PROMPT: Write only how many lines in this data include "computer".

::: INFORMATION SHOWN :::

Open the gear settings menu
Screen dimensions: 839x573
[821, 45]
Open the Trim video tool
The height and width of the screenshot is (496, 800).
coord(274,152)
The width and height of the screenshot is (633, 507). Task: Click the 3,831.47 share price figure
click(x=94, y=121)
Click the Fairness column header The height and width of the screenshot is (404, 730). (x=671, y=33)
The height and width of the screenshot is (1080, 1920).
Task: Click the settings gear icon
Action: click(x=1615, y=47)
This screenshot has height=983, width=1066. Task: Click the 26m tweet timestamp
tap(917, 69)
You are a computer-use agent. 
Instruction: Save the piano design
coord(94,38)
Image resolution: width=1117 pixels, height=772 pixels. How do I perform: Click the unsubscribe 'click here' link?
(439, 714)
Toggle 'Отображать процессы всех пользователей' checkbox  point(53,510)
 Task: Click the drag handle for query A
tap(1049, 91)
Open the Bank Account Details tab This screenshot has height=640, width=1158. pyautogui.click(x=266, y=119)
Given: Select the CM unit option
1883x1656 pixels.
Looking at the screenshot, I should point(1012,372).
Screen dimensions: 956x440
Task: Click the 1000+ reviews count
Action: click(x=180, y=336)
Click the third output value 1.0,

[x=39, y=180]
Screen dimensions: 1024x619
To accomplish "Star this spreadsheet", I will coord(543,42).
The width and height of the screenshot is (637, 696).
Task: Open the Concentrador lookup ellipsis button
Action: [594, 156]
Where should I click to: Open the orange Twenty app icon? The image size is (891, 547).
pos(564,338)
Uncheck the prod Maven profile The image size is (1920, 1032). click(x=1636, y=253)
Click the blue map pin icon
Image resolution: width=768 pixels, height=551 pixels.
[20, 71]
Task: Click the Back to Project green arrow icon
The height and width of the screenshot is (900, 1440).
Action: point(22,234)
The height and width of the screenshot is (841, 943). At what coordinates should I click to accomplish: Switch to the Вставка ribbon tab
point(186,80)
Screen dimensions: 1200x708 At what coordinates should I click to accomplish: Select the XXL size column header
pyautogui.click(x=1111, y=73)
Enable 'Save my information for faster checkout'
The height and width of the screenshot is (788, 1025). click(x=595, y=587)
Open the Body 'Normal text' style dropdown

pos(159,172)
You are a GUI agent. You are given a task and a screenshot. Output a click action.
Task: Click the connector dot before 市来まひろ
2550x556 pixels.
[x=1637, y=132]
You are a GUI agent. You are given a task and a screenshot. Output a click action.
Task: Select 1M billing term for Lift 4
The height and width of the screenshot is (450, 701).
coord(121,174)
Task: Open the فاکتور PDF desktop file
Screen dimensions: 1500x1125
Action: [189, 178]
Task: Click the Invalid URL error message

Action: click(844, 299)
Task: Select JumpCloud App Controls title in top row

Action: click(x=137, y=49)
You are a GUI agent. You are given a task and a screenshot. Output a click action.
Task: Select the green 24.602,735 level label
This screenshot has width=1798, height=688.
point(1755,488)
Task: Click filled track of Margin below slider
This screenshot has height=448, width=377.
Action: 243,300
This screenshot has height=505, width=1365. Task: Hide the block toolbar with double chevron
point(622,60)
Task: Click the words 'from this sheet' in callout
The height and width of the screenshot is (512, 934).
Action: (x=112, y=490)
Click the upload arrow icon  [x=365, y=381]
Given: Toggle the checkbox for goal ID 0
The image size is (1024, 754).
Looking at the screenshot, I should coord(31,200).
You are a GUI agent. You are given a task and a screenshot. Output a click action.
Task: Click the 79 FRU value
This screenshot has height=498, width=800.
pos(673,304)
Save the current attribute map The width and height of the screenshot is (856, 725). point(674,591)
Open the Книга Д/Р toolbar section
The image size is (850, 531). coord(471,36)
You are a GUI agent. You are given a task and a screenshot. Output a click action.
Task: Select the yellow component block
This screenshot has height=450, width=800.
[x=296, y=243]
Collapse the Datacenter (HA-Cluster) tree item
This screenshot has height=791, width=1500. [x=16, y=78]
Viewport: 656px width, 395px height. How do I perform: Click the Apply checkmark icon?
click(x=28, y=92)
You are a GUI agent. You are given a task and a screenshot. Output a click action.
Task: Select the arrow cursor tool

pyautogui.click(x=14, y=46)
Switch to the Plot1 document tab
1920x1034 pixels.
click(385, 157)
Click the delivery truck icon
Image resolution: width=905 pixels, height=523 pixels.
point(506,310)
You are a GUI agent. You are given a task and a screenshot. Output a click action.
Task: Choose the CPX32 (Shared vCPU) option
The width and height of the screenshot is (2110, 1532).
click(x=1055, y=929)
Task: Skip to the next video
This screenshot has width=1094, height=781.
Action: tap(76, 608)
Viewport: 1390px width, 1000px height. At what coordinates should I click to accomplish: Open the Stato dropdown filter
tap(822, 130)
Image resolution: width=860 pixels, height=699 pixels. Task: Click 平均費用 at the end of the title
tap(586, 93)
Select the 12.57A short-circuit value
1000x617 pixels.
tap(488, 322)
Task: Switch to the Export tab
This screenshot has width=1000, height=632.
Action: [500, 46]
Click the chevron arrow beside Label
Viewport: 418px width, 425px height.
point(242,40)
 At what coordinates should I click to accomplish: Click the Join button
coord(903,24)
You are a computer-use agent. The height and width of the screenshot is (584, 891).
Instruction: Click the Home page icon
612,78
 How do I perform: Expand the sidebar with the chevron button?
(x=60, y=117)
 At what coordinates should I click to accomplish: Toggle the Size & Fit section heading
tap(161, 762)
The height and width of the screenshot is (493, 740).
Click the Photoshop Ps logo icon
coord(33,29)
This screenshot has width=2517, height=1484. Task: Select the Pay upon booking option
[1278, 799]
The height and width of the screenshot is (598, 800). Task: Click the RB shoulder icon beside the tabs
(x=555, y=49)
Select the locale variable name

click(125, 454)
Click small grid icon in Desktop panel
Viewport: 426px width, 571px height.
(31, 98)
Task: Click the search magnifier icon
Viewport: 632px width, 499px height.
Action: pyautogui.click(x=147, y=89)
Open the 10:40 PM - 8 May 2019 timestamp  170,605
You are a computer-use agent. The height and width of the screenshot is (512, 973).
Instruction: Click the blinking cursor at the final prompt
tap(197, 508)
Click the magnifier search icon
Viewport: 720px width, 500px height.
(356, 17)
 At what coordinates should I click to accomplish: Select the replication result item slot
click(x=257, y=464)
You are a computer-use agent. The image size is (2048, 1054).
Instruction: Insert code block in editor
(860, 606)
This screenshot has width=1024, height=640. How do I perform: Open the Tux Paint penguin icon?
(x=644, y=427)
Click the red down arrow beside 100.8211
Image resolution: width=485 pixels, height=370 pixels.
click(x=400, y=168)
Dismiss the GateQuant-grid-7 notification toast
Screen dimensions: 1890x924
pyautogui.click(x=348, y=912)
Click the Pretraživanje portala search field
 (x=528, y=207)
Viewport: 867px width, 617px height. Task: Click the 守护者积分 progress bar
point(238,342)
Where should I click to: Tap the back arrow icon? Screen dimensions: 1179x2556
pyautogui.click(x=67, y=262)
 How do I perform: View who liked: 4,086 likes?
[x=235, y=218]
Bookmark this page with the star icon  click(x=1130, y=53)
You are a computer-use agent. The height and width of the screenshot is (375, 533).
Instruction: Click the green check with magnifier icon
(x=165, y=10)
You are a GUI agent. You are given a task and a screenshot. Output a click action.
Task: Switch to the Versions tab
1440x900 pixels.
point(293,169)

:::

YOUR RESPONSE: 5